Vancouver art gallery owners expect to pick up business when the Buschlen Mowatt Gallery closes and the Diane Farris Gallery moves online at the end of the month.
“Those are both high profile businesses and I think we will pick up some of their clients,” Granville Fine Art co-owner Linda Lando told Business in Vancouver April 18.
Lando opened her 1,600-square-foot art gallery at the high profile location of Granville Street and West Broadway last spring.
The gallery is profitable and has sold millions of dollars worth of art including more than $1 million worth of paintings from the Painters 11 – a group of artists based in Toronto in the 1960s.

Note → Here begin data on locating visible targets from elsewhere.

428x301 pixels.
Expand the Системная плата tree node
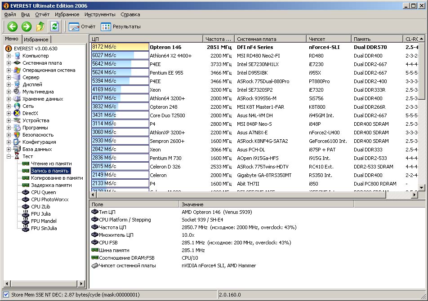(x=9, y=63)
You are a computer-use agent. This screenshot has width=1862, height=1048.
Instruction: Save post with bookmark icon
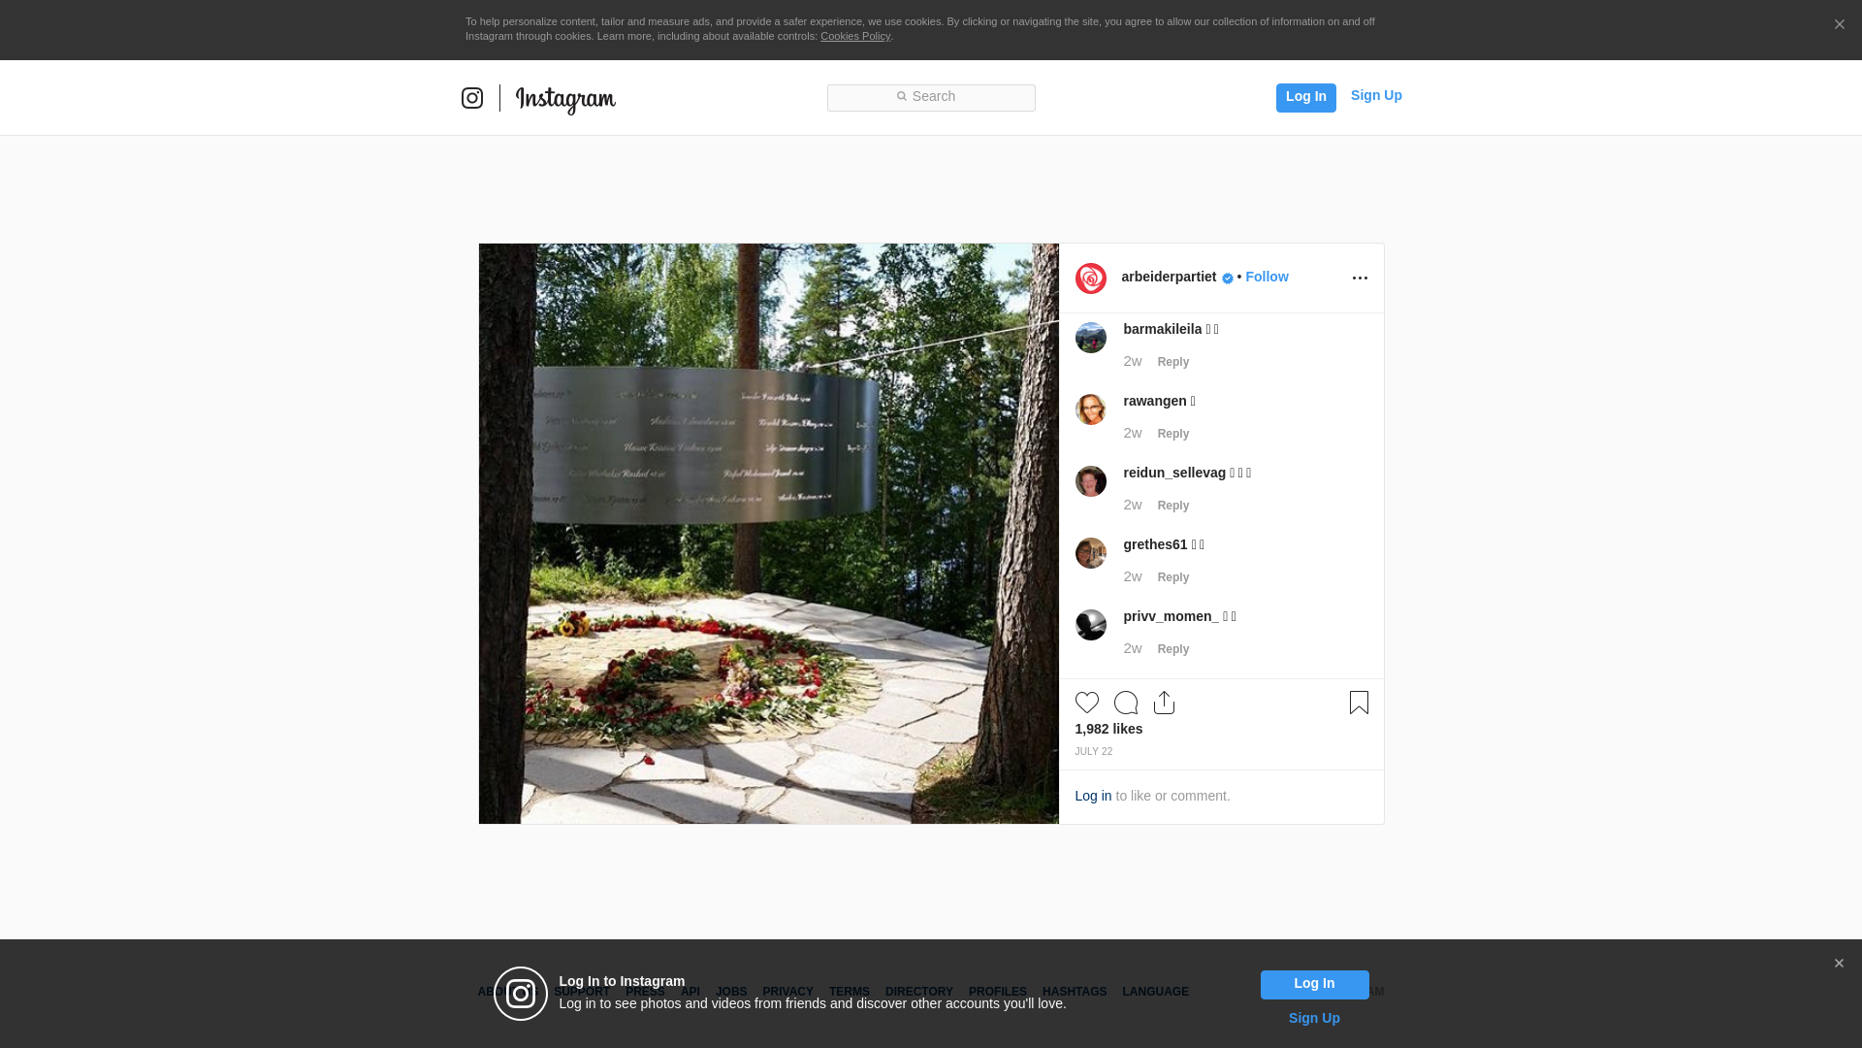click(x=1359, y=703)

Lando’s decision to move her gallery from a 1,200-square-foot location on West 41st Avenue in Kerrisdale to one of Metro Vancouver’s busiest pedestrian intersections raised eyebrows in the art community at the time. Many believed that Lando’s lease rate of about $65 per square foot would be too pricey to make the gallery viable.
“What a gutsy move. Fantastic. Good for Linda,” Diane Farris Gallery owner Diane Farris told Business in Vancouver at the time. (See “South Granville’s artistic aspirations gain momentum” – issue 1062: March 2-8, 2010.)
This time it was Lando wishing Farris luck with Farris’ decision to close her West Seventh Avenue gallery and become an online art seller.
“I think most artists would prefer to have a bricks and mortar place to show their work. You can only guess at what a painting looks like when it’s online,” Lando said.